In conclusion, taking into consideration all of these criteria we propose to reclassify the c.627C>T alteration as a class V pathogenic variant and consider the c.-258A>C substitution as VUS.

In addition, we also demonstrated the deleterious effect of the c.630_632del alteration on the splicing process with, in this case, a moderate impact. As already described by Tubeuf et al. [18], the HEXplorer score differences ΔHZEI variant-reference calculated for the c.627C>T and the c.630_632del variations (ΔHZEI: −60.13 and −43.76, respectively) were correlated with the severity of the resulting splicing defect observed using minigene assays.

Results obtained from the different in silico tools used in this study point out the importance of taking into consideration a set of predictors, based on different matrices, to improve predictive value. For instance, the ESEfinder tool just provides scores for a limited number of dedicated ESE motifs (SRSF1 (heptamer), SRSF2 (octamer), SRSF5 (heptamer) and SRSF6 (hexamer)) among a multitude of potential SREs and was not able to predict the splicing defect caused by the c.627C>T variation, unlike the other two predictors used in this study.

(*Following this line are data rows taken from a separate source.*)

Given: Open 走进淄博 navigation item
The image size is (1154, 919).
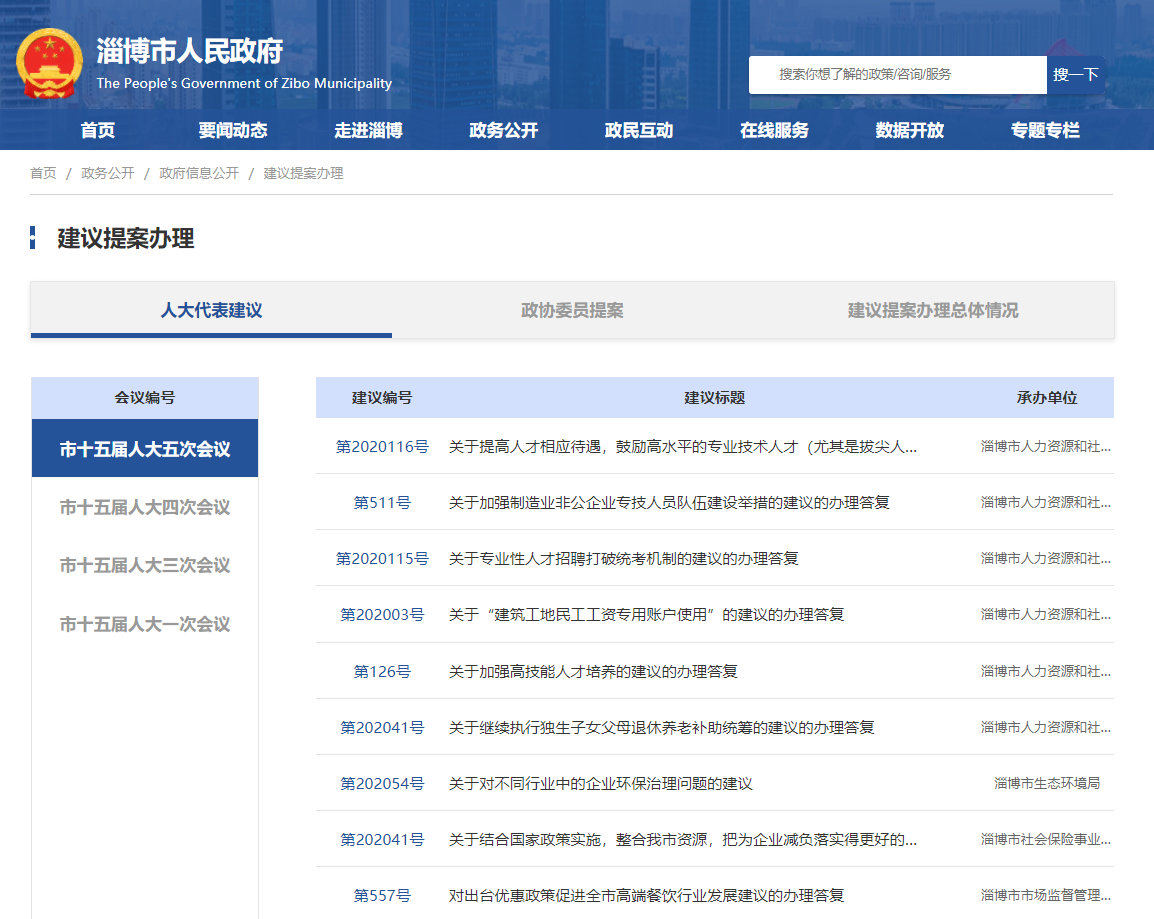Looking at the screenshot, I should (x=368, y=131).
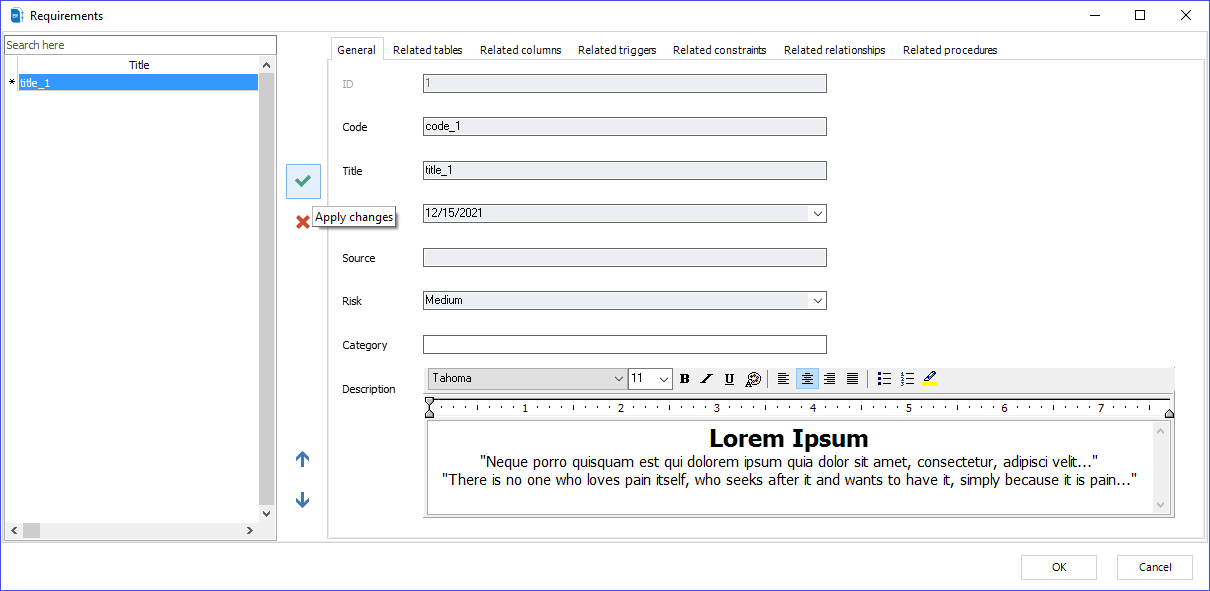Toggle bold formatting in the description editor

[x=684, y=378]
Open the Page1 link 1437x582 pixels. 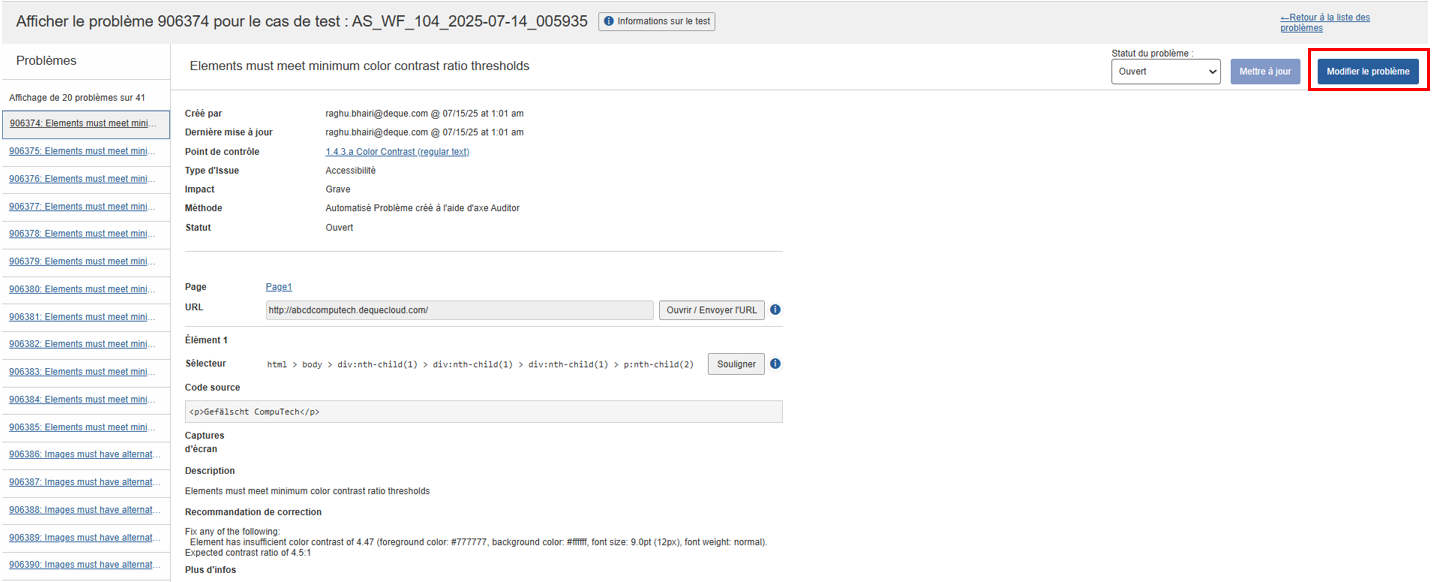point(278,287)
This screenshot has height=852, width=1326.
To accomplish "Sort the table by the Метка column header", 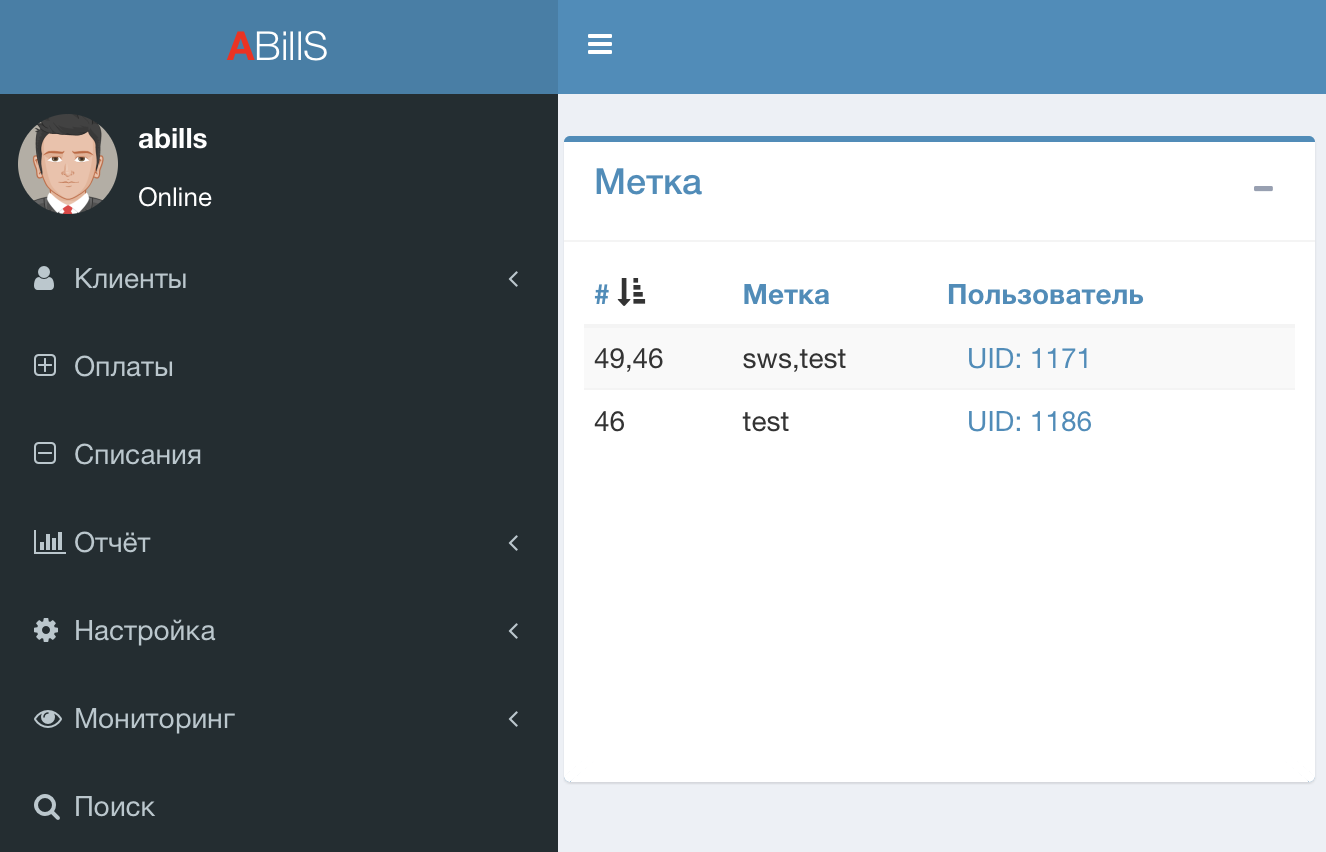I will 785,295.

On the other hand, this tool was relevant to provide a different view of the sequence context and predicted new ESEs in presence of the c.630_632del variation that could be involved in an ESS/ESE balance in favor of a moderate exon skipping. In any case, bioinformatic predictions should be confirmed in functional studies, especially when SREs are potentially involved since they are not all functional, although predicted. The most effective method to determine the effect of a variant on the splicing process is to analyze mRNA from a relevant patient tissue or cell line established from patient’s cells, but if not possible, a splicing reporter minigene assay can be used. This alternative approach is a rapid and accurate method included in our diagnostic strategy [13]. However, this test can present limitations mainly related to the construction of an artificial hybrid gene and the culture of transfected cells that may not exhibit the same pattern of cis-regulatory elements than in vivo. In our study the wild-type TMC1 exon 11 construct was always correctly processed, thus validating the approach and ensuring that the aberrant transcripts observed with the mutated constructs were due to the variants.

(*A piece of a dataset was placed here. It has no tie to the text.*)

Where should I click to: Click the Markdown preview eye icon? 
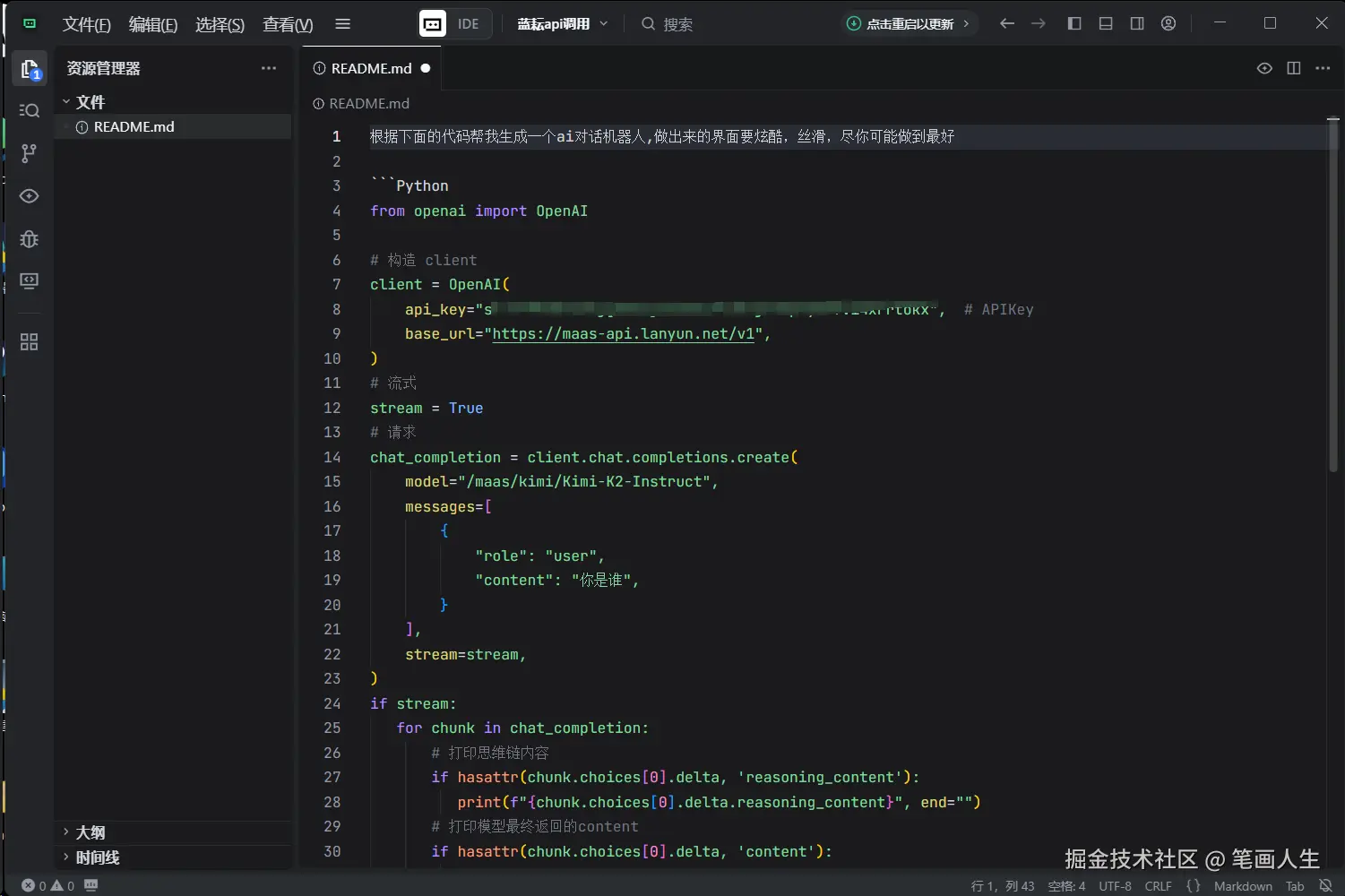coord(1264,68)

Numerous synonymous variants located away from the consensus splice-site sequences are often directly classified as benign, especially if they are native in other organisms. To our knowledge, we report here the first investigation of a TMC1 silent variant leading to its reclassification as a pathogenic variation via the disruption of SREs. This result will inevitably have direct implications for the patients and their families in terms of medical management and genetic counseling but will be also of interest for diagnostic laboratories by emphasizing the critical importance of exhaustive studies regardless of the variation.